**TASK GOAL:**
This task calls for copying every line of the records that includes the word "слайду".

**MATERIALS PROVIDED:**
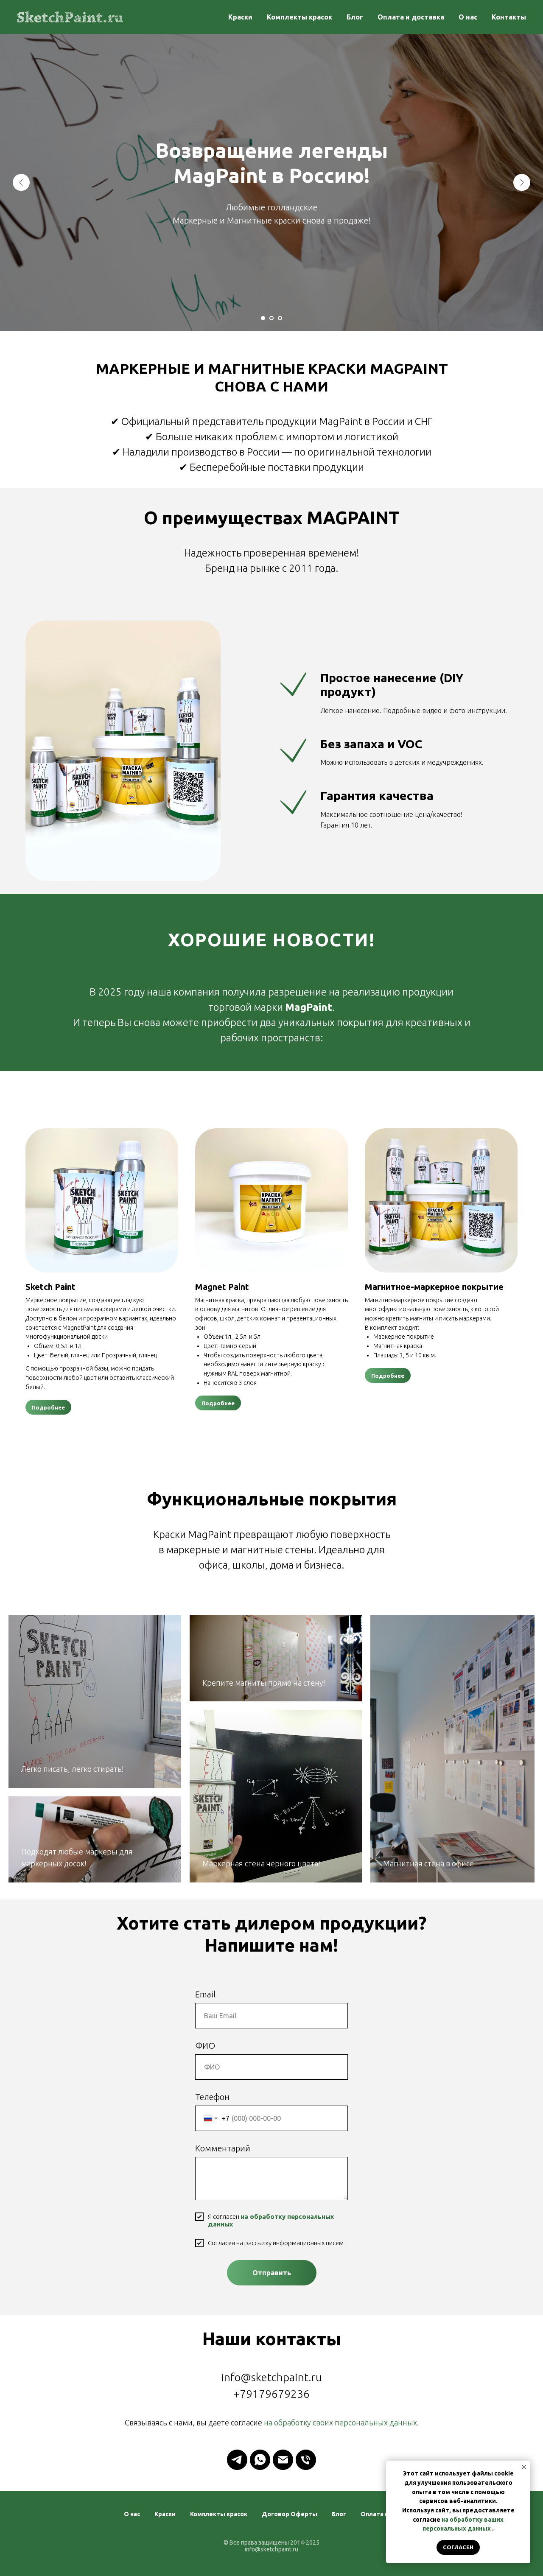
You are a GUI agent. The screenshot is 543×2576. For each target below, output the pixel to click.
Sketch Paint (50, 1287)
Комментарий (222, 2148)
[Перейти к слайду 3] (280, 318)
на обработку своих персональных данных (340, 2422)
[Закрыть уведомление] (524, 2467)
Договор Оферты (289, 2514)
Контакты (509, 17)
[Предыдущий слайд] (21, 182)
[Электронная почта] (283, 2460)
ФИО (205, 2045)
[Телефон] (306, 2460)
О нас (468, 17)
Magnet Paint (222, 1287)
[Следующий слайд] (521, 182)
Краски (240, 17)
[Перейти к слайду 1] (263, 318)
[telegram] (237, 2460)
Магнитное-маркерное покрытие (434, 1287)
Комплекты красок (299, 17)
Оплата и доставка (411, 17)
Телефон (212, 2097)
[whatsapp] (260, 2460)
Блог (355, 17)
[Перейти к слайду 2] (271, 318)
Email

--

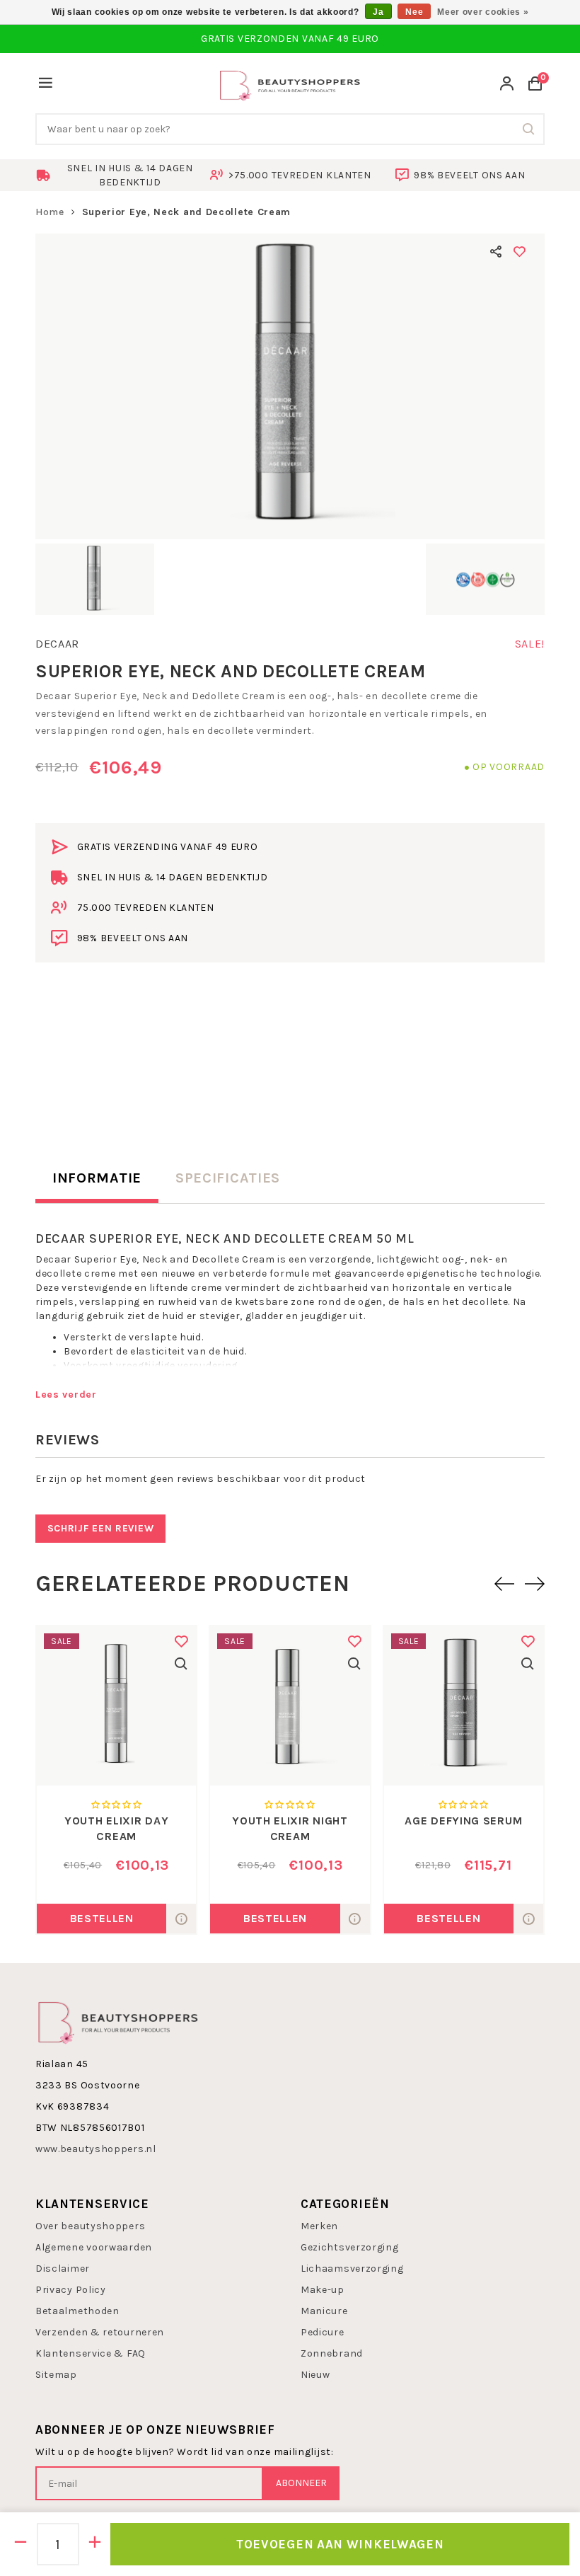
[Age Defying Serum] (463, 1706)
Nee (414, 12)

**RESULT OF THE TASK:**
[Перейти к слайду 3] (280, 318)
[Перейти к слайду 1] (263, 318)
[Перейти к слайду 2] (271, 318)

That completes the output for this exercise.